Quanto al business plan di Aidexa, Nicastro ha ricordato che “i costi principali sono di quattro tipi: gli investimenti IT, che sono comunque una frazione di quello che dovrebbe fare una banca incumbent per fare le stesse cose, fare innovazione per una fintech può costare da un decimo a un centesimo di quanto costa a una banca tradizionale; il costo delle persone, poche ma di talento; il costo del go-to-market e di origination; il costo del rischio. Quanto ai ricavi, sono dati oggi dalle fee del cliente diretto e poi in prospettiva forse da un’evoluzione del business model anche sul fronte B2B. Molte fintech che all’inizio puntano direttamente sul cliente finale, poi si accorgono di essere emolto brave e quindi offronto la loro tecnologia agli incumbent”.

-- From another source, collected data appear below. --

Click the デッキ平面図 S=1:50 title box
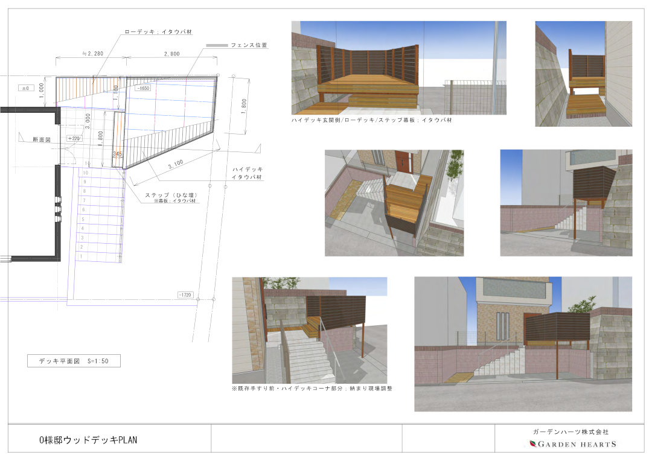 click(x=74, y=361)
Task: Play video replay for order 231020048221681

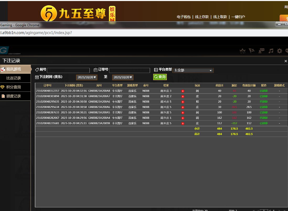Action: pyautogui.click(x=183, y=123)

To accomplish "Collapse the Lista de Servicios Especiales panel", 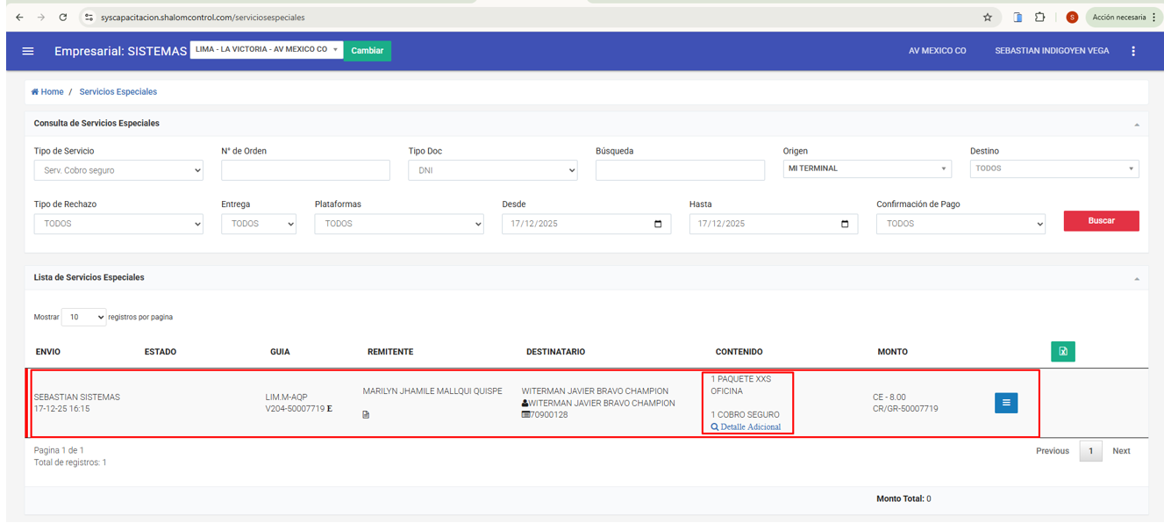I will click(1137, 278).
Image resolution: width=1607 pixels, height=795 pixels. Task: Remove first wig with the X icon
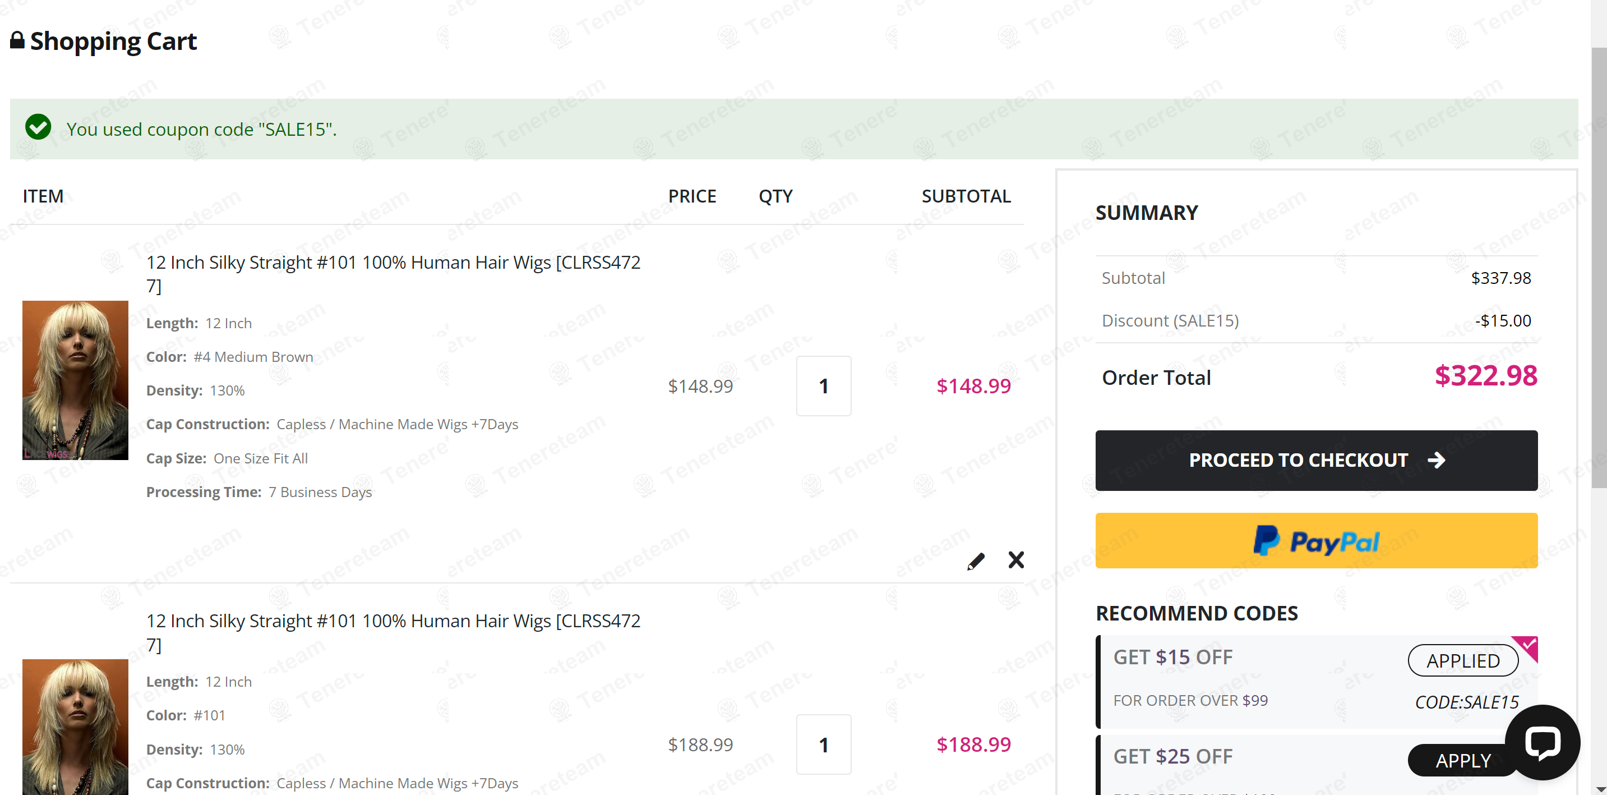(1016, 560)
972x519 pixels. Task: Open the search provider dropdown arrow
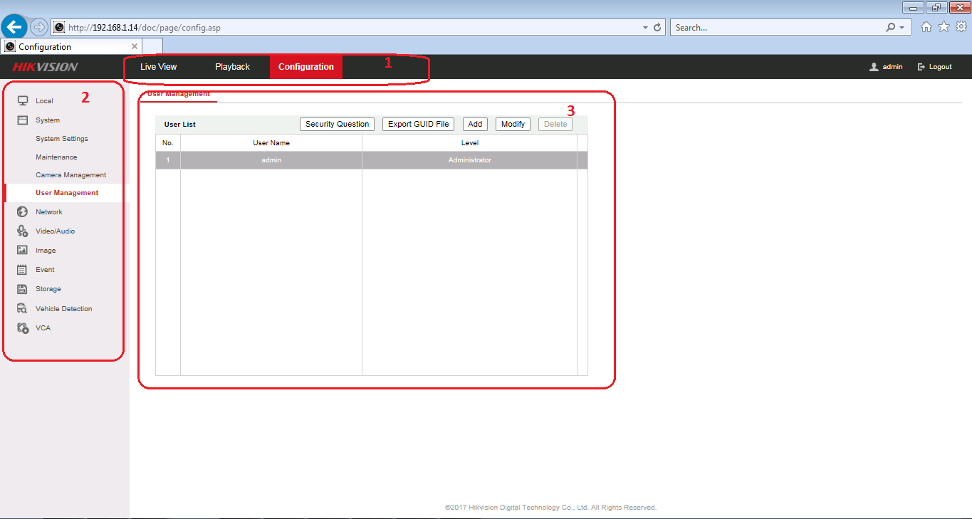click(902, 28)
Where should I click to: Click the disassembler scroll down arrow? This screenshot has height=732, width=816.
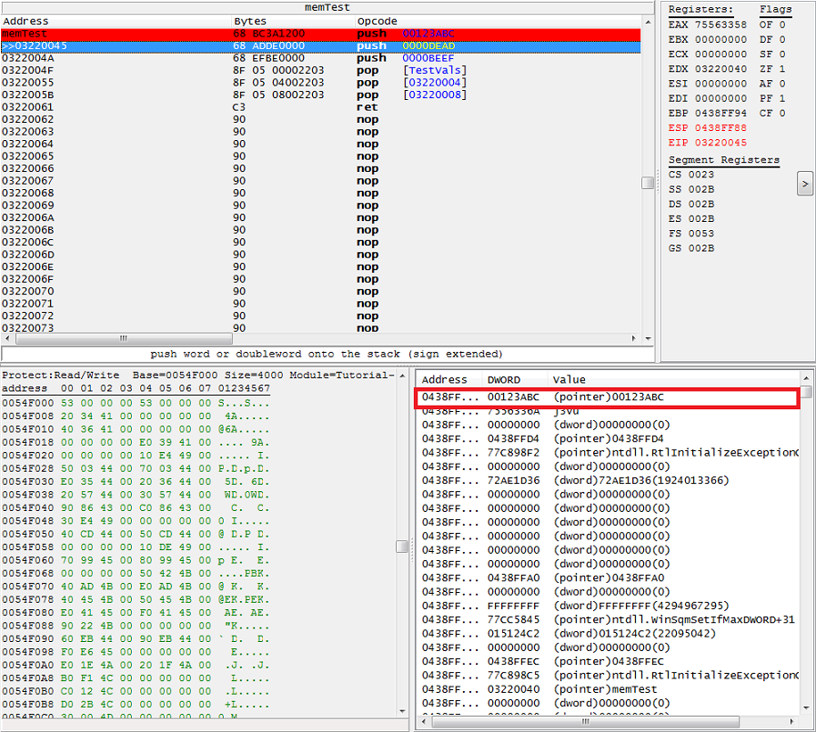(648, 338)
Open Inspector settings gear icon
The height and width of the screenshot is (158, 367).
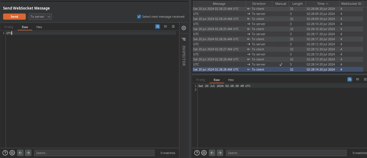point(184,28)
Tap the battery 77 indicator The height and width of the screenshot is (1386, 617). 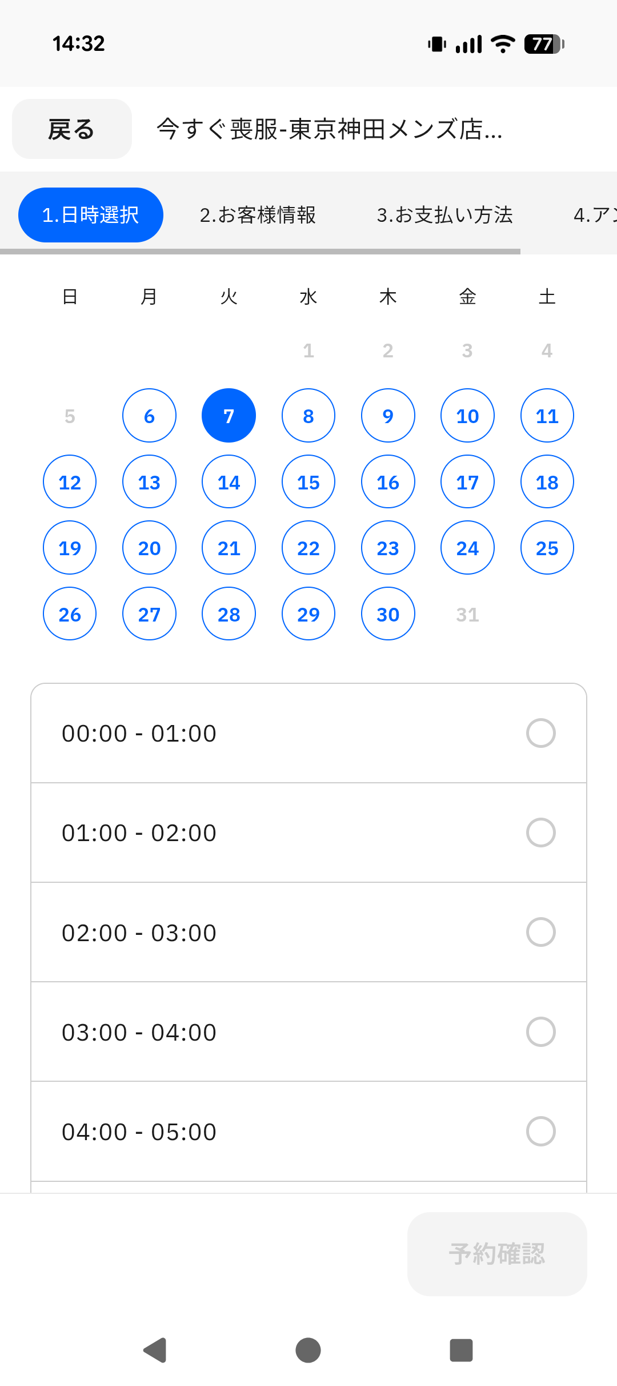(x=544, y=44)
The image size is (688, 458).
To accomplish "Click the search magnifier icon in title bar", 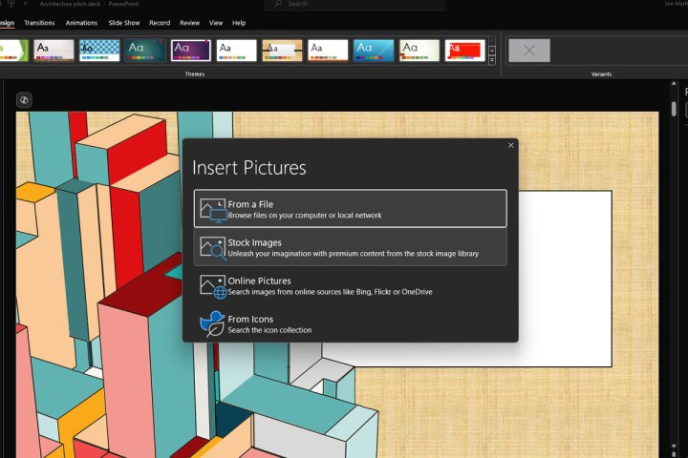I will 279,4.
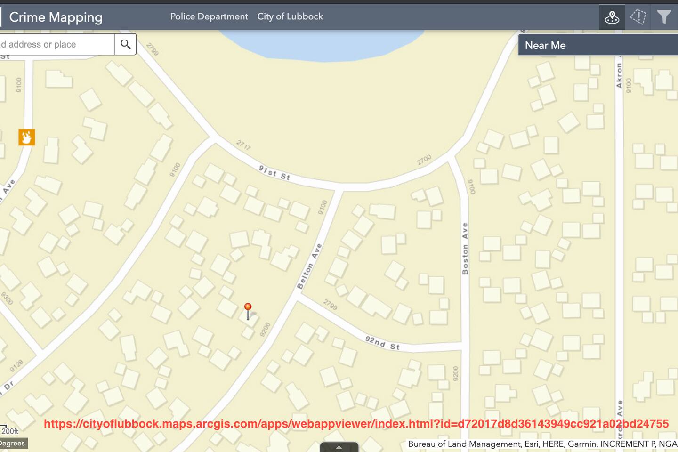
Task: Click the 200ft scale bar
Action: click(x=9, y=431)
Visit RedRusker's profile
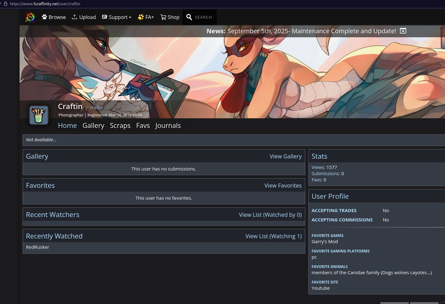 [x=37, y=247]
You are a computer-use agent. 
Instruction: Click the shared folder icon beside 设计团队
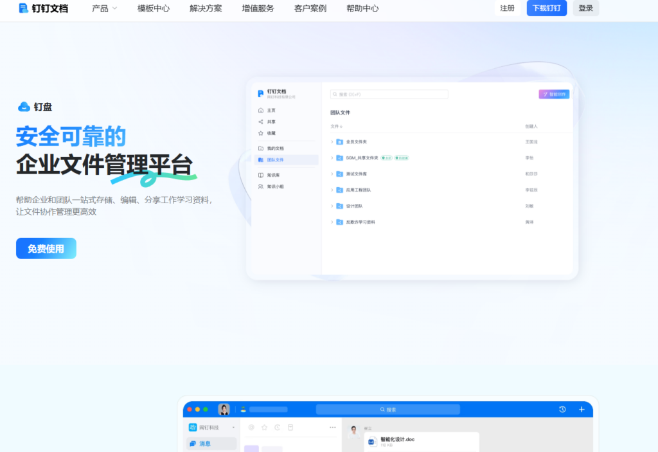[x=339, y=206]
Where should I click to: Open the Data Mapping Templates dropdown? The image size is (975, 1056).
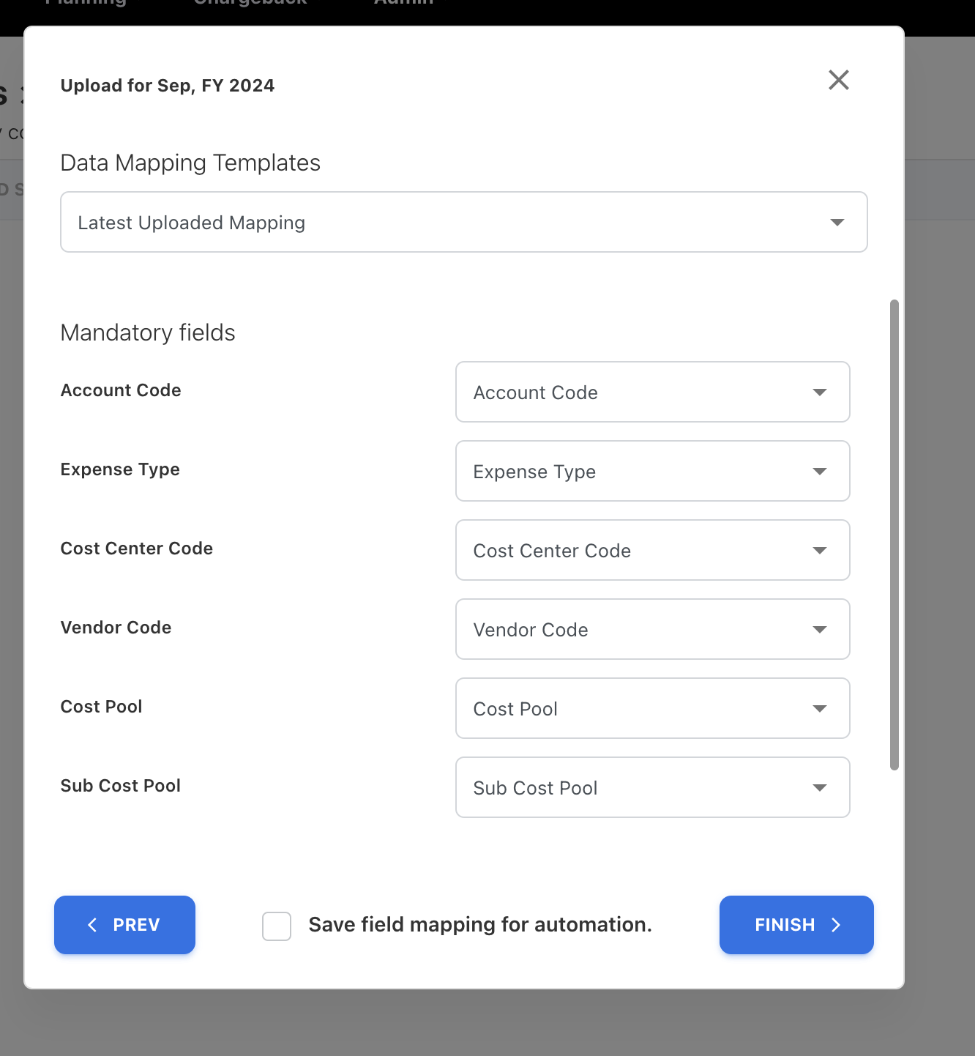tap(463, 222)
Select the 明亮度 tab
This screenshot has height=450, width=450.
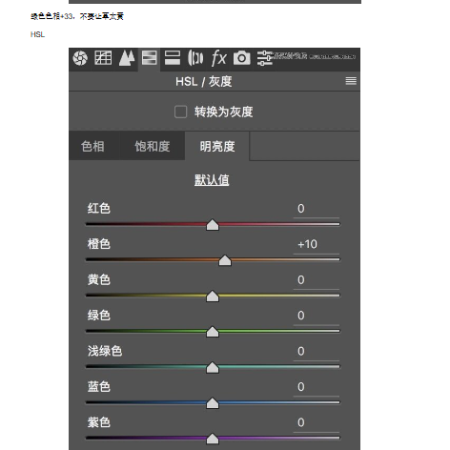point(217,147)
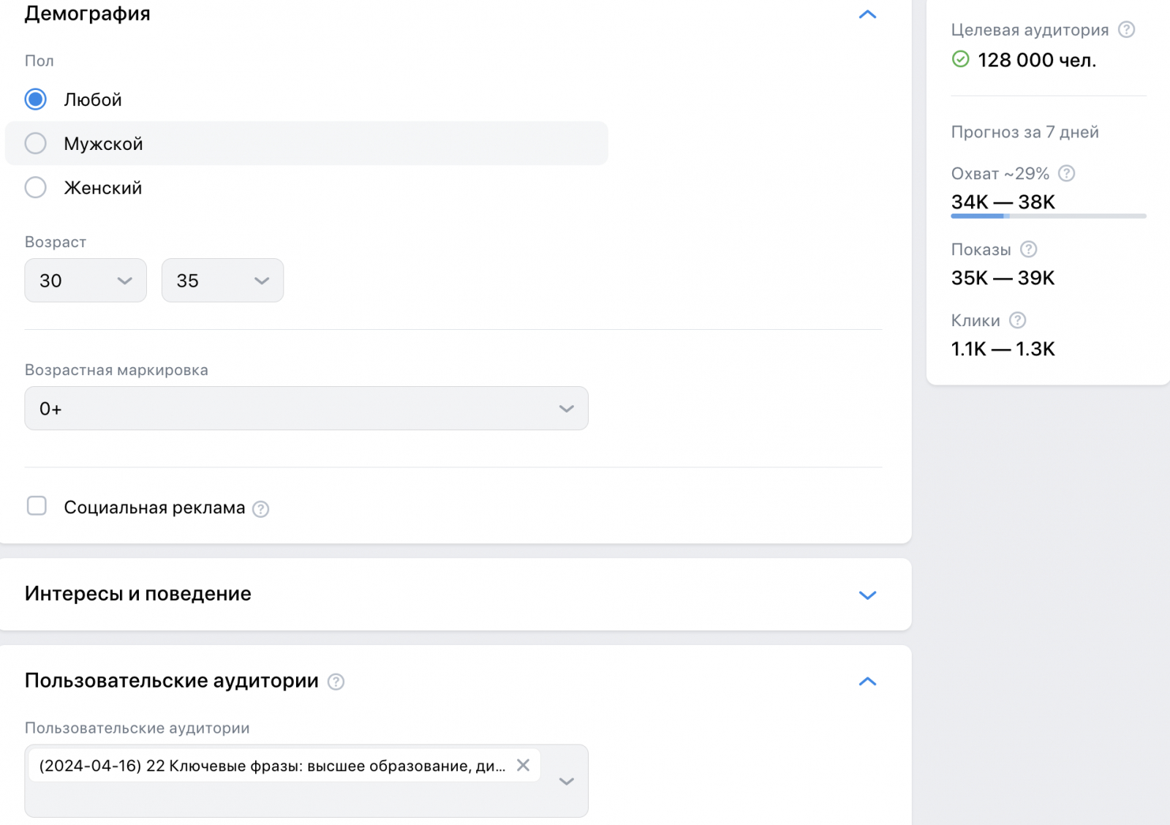Collapse the Демография section
1170x825 pixels.
click(867, 15)
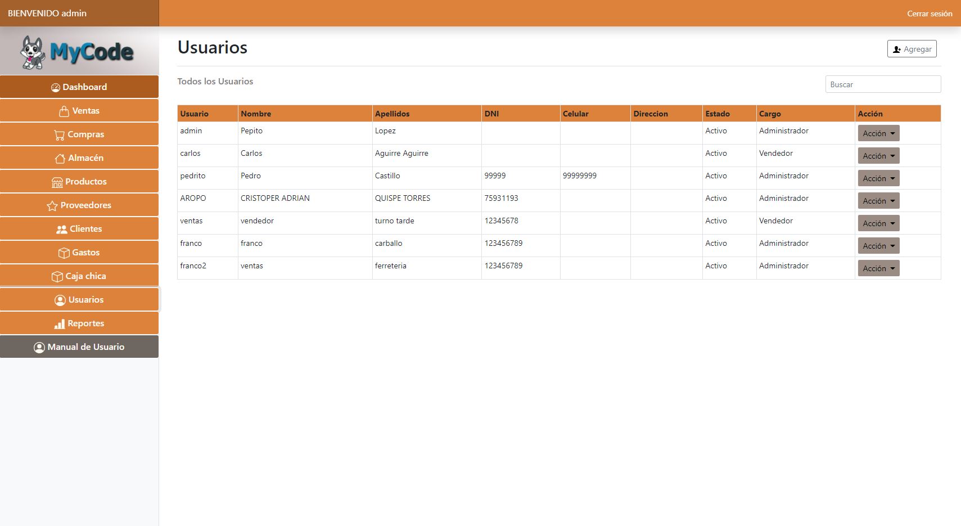Click the Clientes people icon
The height and width of the screenshot is (526, 961).
pos(61,229)
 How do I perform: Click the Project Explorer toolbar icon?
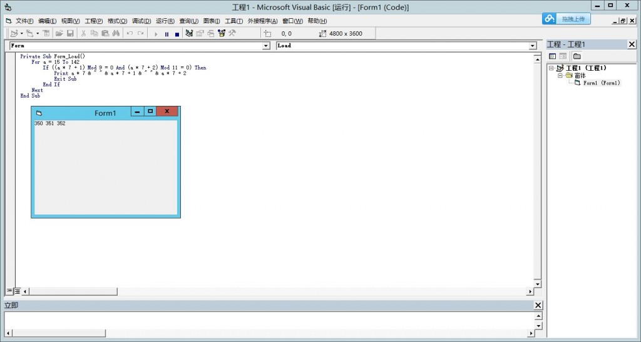coord(189,34)
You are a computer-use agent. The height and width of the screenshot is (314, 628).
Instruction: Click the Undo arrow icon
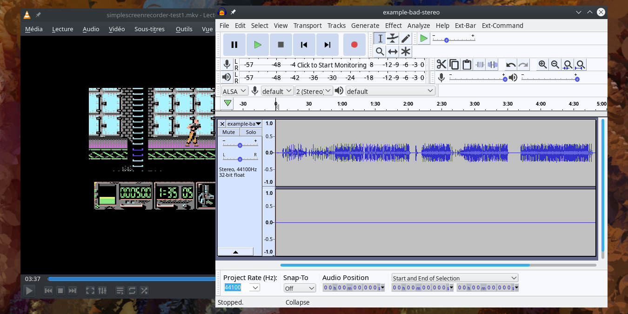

Sul tema della valutazione è tornato Emanuele Levi, general partner 360 Capital Partners, che nel suo track record ha investimenti come quello nella francese Leechi/MangoPay (in cui ha investito a fine 2010 e che ha poi ceduto a fine 2016 ad Arkea), quello nella proptech italiana Casavo (in cui ha investito 500 mila euro in fase super-seed nel 2017 e che di recente ha incassato un round da ben 200 milioni di euro); e quello più recente proprio in Aidexa. “Bisogna cancellare il mito della valutazione. Il vero tema è la diluizione dei founder, è su questo che si basa la trattativa. Quello che ci deve convincere è il team dei fondatori. Spesso quando interveniamo abbiamo molti pochi dati reali sui quali basarci, non abbiamo KPIs e quando anche ci sono non sono a scala e quindi non sono significativi. Quindi alla fine il punto vero sul quale ci concentriamo nell’analisi è la capacità dei fondatori e la loro visione a lungo termine, la loro forte volontà di portare rottura nel mercato e le dimensioni di quel mercato. Ci capita spesso di vedere progetti il cui mercato potenzialmente aggredibile è troppo piccolo, cosicché il business sarebbe poi difficilmente alienabile a terzi. Dal giorno uno, invece, bisogna che il team mostri sensibilità al modello economico e alla creazione dei flussi di cassa. E quanto alla regolamentazione, se non c’è non è problema. Certo è un rischio, ma è lì, in assenza di regolamentazione, che la diruption può essere più potente”.
Anche Michele Novelli, partner di Digital Magics, incubatore quotato all’Aim Italia che oggi nel suo portafoglio conta ben 25 startup e scaleup fintech, tra cui Prestiamoci, la piattaforma di P2P lending ai privati che è stato il pioniere del mercato in Italia, ha ricordato che “praticamente mai le società nelle quali abbiamo investito hanno poi seguito esattamente il business plan che ci avevano sottoposto. Di solito ci vuole sempre più tempo e più denaro, ma accade perché i piani sono ambiziosi e lo devono essere, fa parte del gioco. Anzi. Un investitore valuta un founder anche dalla sua ambizione e visione, non apprezzo un piano che non sia ambizioso e quindi anche la possibilità che non possa essere raggiunto. Abbiamo alcune startup che si stanno muovendo molto bene su quello che era il modello di business iniziale ma che poi hanno ampliato il modello. Spesso da modelli che avevano il cliente finale come target sono passate a offire servizi B2B. E’ molto raro che una socieetà vada esattamente sul suo piano che ha presentato, visto che noi investiamo in fase super iniziale. Siamo abituati, non ci spaventa e riporta l’attenzione sul team e sulla sua capacità di trasformarsi”.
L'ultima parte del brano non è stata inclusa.